EXERCISE DIRECTIONS: Pick up the passage on classifying crowdsourced geographic information and continue it from its last sentence.

STUDY TEXT:
::::::
If crowdsourced geographic information is taken to mean any data contributed by the crowd with a geographical reference that could potentially be mapped, the nature of the data can be characterized based on whether it falls into the territory of mapping agencies (or framework data) in the first dimension or axis as shown in Figure 6. Framework data are typically data that are collected by government agencies, which can be organized into the following themes: geodetic control, orthoimagery, elevation, transportation, hydrography, governmental units and cadaster, and which comprise the basic components of a spatial data infrastructure (SDI) [15]. Depending on the country, these datasets may vary (e.g., some countries do not have cadasters, while others may include a gazetteer as part of their SDI). In the second dimension, crowdsourced geographic information can be classified according to whether the data are contributed actively as part of a crowdsourcing system/campaign (hereafter referred to as active crowdsourced geographic information), or whether the data were collected for another purpose and were then mapped (hereafter referred to as passive crowdsourced geographic information).
Figure 6 summarizes the current types of crowdsourced geographic information from the review by category, based on where they fall within the quadrants of these two dimensions. Types of crowdsourced geographic information that were not encountered in the review but which come from other sources such as from academic publications were also added in blue. Figure 6 aims only to provide a simple generalization of the situation. There are, for example, a wide variety of weather related citizen science projects which could occupy different locations in the space depicted in Figure 6; see for example, [56].
::::::
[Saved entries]
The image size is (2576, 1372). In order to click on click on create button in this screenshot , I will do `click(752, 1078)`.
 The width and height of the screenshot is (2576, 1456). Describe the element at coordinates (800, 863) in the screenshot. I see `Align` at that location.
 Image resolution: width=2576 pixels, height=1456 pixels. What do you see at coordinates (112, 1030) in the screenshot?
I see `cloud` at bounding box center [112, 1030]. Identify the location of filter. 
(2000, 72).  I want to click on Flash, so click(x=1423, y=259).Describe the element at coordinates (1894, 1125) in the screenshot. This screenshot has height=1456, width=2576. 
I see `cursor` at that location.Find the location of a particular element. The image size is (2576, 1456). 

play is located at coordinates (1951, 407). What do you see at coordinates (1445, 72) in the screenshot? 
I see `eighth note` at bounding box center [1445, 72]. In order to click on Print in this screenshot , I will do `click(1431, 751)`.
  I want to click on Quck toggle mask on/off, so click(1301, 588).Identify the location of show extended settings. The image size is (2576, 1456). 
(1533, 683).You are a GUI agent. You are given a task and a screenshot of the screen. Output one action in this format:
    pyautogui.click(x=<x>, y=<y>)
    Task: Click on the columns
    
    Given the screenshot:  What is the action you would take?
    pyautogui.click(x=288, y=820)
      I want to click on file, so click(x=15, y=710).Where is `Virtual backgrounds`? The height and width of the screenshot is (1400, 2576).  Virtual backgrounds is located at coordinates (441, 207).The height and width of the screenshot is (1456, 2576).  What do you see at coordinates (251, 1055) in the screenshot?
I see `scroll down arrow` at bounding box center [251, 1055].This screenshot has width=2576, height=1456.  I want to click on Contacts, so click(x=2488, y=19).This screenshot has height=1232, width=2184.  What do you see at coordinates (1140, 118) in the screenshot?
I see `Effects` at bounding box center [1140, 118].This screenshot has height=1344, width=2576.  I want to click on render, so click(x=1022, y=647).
::::::
TASK OUTPUT:
3.3. Expertise and Training

The sites that were reviewed were then evaluated based on the amount of expertise required of the participants and the amount of training available. As this applies primarily to active crowdsourced geographic information, only those sites belonging to the categories on the right-hand side of Figure 6 were considered.
In general, it was found that most sites require very little expertise in order to participate, except for Internet and mobile phone literacy. Many sites involve filling in a simple online form, where location is indicated on a map interface or latitude longitude coordinates are input manually. Note that even though the form may be easy to fill out, the collection of the actual information may not be. Other sites involve capturing the information using a mobile application, and uploading photographs and comments, so that spatial coordinates are automatically captured. These sites are at the most basic level and, therefore, often provide little in the way of training materials.
At the next level are sites where users must become familiar with how to characterize different phenomenon (e.g., different types of weather, recognizing different features in satellite sensor imagery etc.) and these sites tended to have some form of training material such as online instructions, videos and/or FAQs, which users could consult. Although the expertise required is minimal, involvement still requires a small learning effort on the part of the participants. Some sites did this more effectively than others.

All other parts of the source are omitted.